Please show each line of the listing where "Open" is present.
:: PROVIDED RECORDS ::
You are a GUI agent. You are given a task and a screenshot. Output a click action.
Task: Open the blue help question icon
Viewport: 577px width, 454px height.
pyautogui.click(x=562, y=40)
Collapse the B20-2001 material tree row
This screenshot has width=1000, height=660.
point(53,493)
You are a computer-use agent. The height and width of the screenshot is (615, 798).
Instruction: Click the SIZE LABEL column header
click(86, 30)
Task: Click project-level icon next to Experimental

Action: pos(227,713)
:::
:: PROVIDED RECORDS ::
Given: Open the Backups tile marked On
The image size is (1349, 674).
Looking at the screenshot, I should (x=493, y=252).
:::
» YOUR RESPONSE:
Task: Open the blue help question icon
Given: Open the Backups tile marked On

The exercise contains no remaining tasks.